##### READING TEXT #####

Wright, Newbegin, Rodin, and Peterson all agree that we live in the overlap of the present
age and the age to come. We have entered the kingdom of God when we responded to the
Gospel in repentance and faith in Christ. But we are sent back into the fallen world to live
out the Gospel as his renewed humanity (Wright), as faithful agents of the kingdom of God
(Newbegin), as stewards of the kingdom of God (Rodin).
Peterson nicely unpacks what Paul means by being 'conformed to the image of God' by
looking at Romans 8.29 in light of all of chapter 8. According to him, Paul draws our
attention to being conformed to Christ in his sufferings in the present age when even
creation itself groans as it awaits our redemption (Rom. 8.18ff). We must live in faith and
obedience in this present age, sharing in his sufferings if we're to share in Christ's glory in
the age to come (think of Paul's yearning in Phil. 3.10-11!). One day we will (God has
predestined it, Rom. 8.29) be conformed to the image and likeness of God-as God had
created us all along to be! We will not be disembodied souls in a non-physical realm
called 'heaven'. Rather God is spiritually forming us now for a transformed-physical life in
the very physical new earth (see e.g. Isaiah 60 and Rev. 21). Whatever 'spiritual formation'
means, it must be shaped by God's creational intent for us as his faithful image-bearing
stewards of his kingdom; it must be shaped by the vision of the new heavens and earth; it
must be shaped by the Gospel of Jesus Christ.
We've seen that the Gospel is an announcement that Jesus is Lord, and that
this is not merely some new bit of information. Rather it carries with it a
summons to repentance and faith in Christ. Thus spiritual formation requires
nothing less than that we actively bring all aspects of our lives under the
lordship of Jesus Christ. This requires that we put off of the old self, which
means that we are to think and live no longer as those who are dead in their
transgressions and sins, as those still in spiritual exile (see Eph. 2.1ff, 4.17ff).

#####

▶ TASKS AND EXERCISES:
• A. Rewrite the passage on spiritual formation, starting with "Wright, Newbegin, Rodin, and" and going on through "of God (Rodin).", changing "fallen world" to "broken world".
• B. Answer these questions from the passage on spiritual formation:
(i) Which verse of Romans does Peterson examine in light of all of chapter 8?
(ii) According to Newbegin, as what are we sent back into the world?
(iii) What does the announcement that Jesus is Lord carry with it?
The material that comes after this passage is not needed for this exercise.

##### INFORMATION SHOWN #####

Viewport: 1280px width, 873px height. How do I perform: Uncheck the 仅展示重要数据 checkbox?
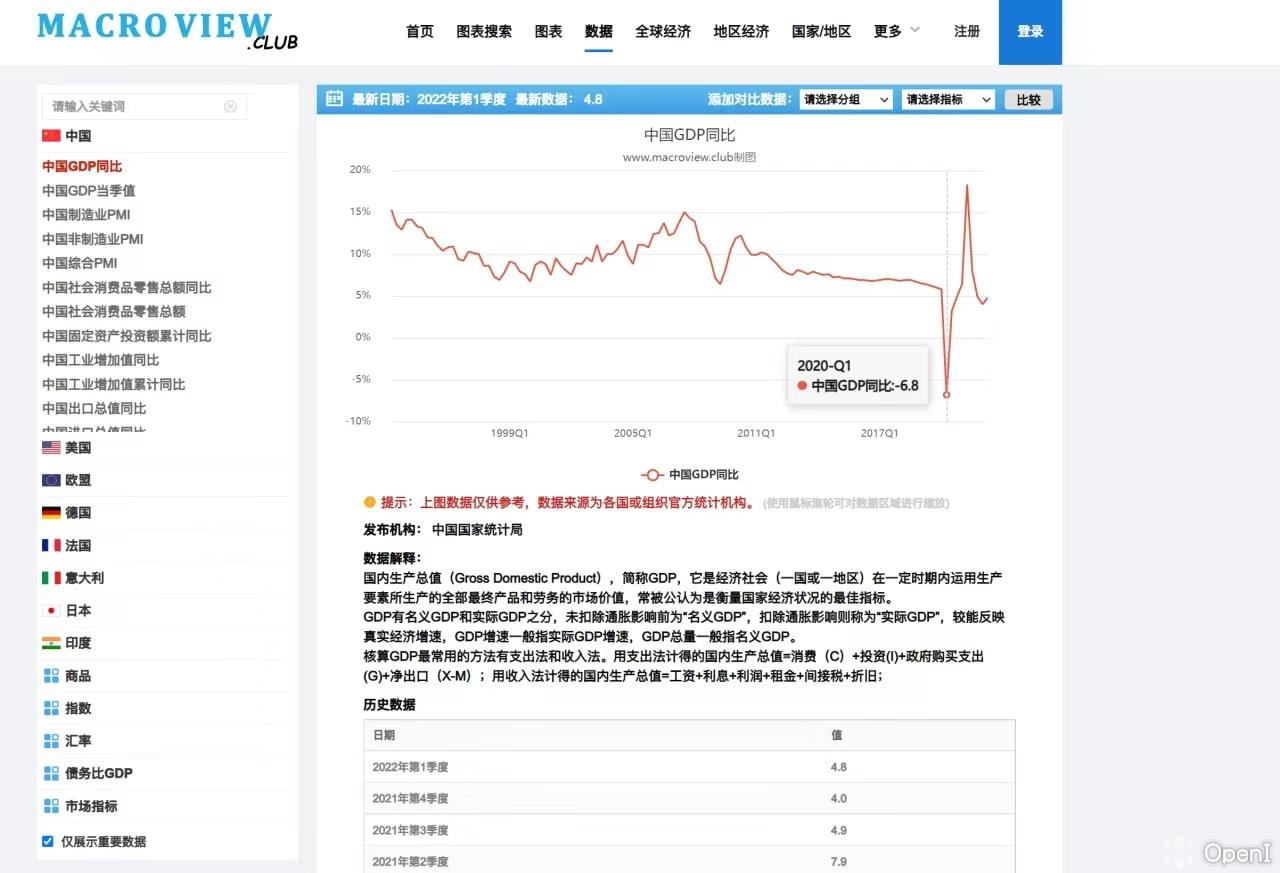[x=48, y=841]
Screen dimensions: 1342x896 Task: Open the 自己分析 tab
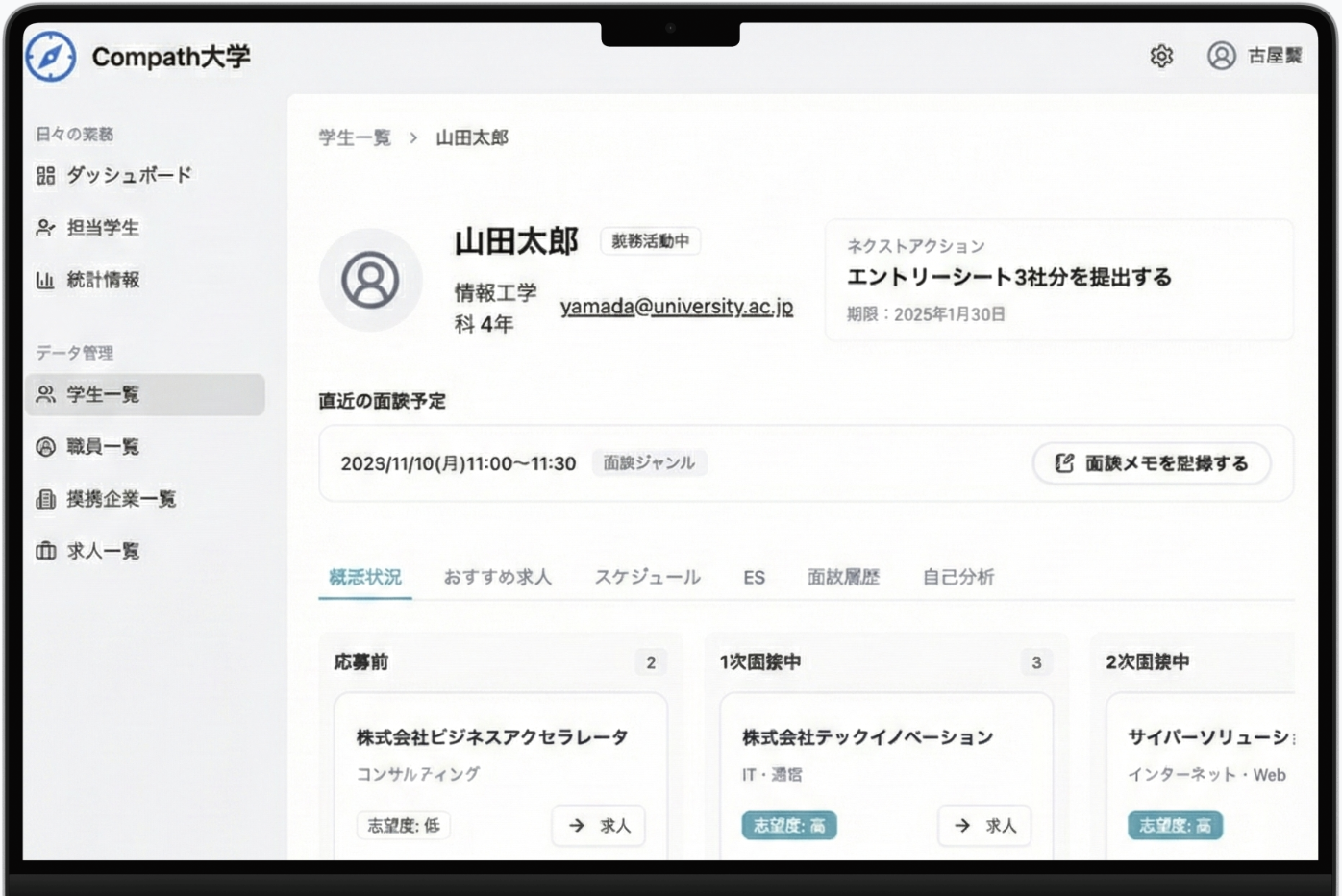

#####

▶ WRITTEN RESPONSES:
• A.
Wright, Newbegin, Rodin, and Peterson all agree that we live in the overlap of the present
age and the age to come. We have entered the kingdom of God when we responded to the
Gospel in repentance and faith in Christ. But we are sent back into the broken world to live
out the Gospel as his renewed humanity (Wright), as faithful agents of the kingdom of God
(Newbegin), as stewards of the kingdom of God (Rodin).

• B.
(i) Romans 8.29.
(ii) As faithful agents of the kingdom of God.
(iii) A summons to repentance and faith in Christ.